# Unitymedia Router tausch



## Matze135 (16. August 2018)

Hi.
Ich habe heute Werbung bekommen, das Unitymedia meinen Router Technicolor TC 7200U gegen diese Connect Box tauschen würde, wenn ich will.
Finde jetzt keinen Richtigen vergleich zwischen den 2 Geräten. Und bei den Beschreibungen, sehe ich auch keine großen Unterschiede.
Kurz gesagt, bringt das irgendwas ?
Austauscht wäre Komplett Kostenlos.
Falls wichtig. Ich habe 64000er Internet mit Telefon dort.


----------



## robbe (16. August 2018)

Der größte technische Unterschied besteht darin, das die Connect Box theoretisch höhere Geschwindigkeiten unterstützt und besseres Wlan hat.


----------



## evilgrin68 (16. August 2018)

Das Webinterface der ConnectBox ist manchmal recht träge, Booten dauert, aber das WLAN ist wirklich gut.


----------



## Matze135 (16. August 2018)

OK. Danke.
Wollte nur Sichergehen, das der neue nicht schlechter wäre.
WLAN nutze ich zwar kaum, aber man weiß ja nie was kommt.


----------



## Plasmadampfer (16. August 2018)

Ich habe den Schritt vom Drecknicolor über die Connect Box bis hin zu Business 6490 Fritzbox absolviert.
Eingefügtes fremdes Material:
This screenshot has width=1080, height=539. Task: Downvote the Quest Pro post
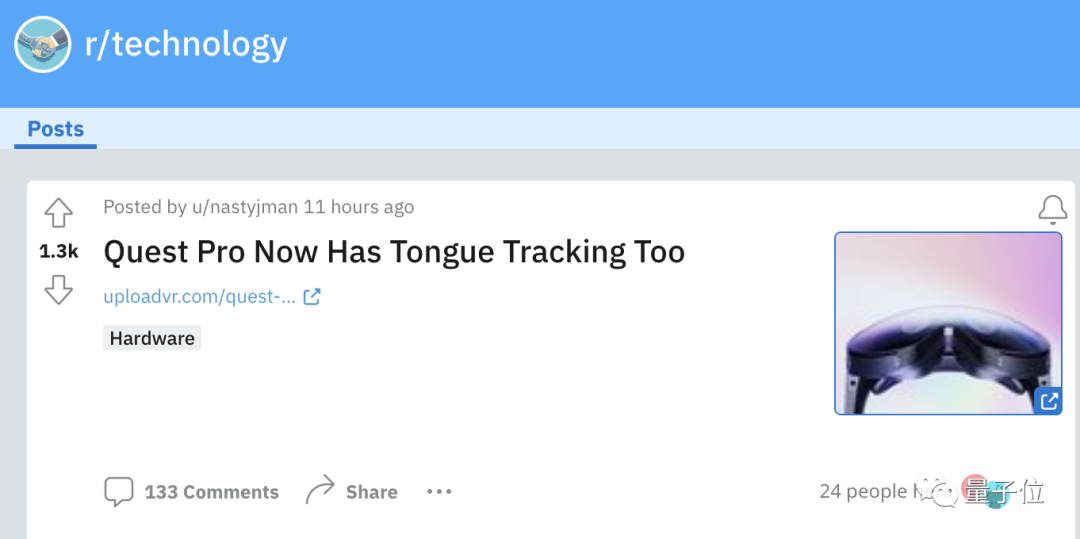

Ich hatte weder mit dem Drecknicolor ein Problem, noch mit der Connect Box, die senkrecht steht und weiss ist. Die Fritzbox 6490 ist natürlich geiler. Ich habe das aber so ausgehandelt, das ich Business kriege zum Preis von Vodafone mit echter IPV4 wieder.

Ich bin was Fernsehen anbelangt, das zahle ich ja in der Miete schon, einem VU+ Uno 4K Receiver und dieser 150Mbit/10Mbit Leitung echt zufrieden. Und ich war froh, den Horizon Scheiss endlich zurück schicken zu können. Ich hatte hier schon zwei so Flundern gesammelt von einst Samsung, jeder von den Scheisskisten hat 6 Tuner und Alle Anschlüsse, können aber nix, weil die Unitymedia Vögel der Horizon Box die Firmware kastriert haben bis zum Hals rauf.  VU+ Uno 4K kann Alles, hat mit dem FBC-C 8 Tuner parallel in einer kleinen Kiste, kein Rochen.  


Kannste ruhig machen, Drecknicolor zur weissen Connect Box tauschen lassen. Kein Ding.


----------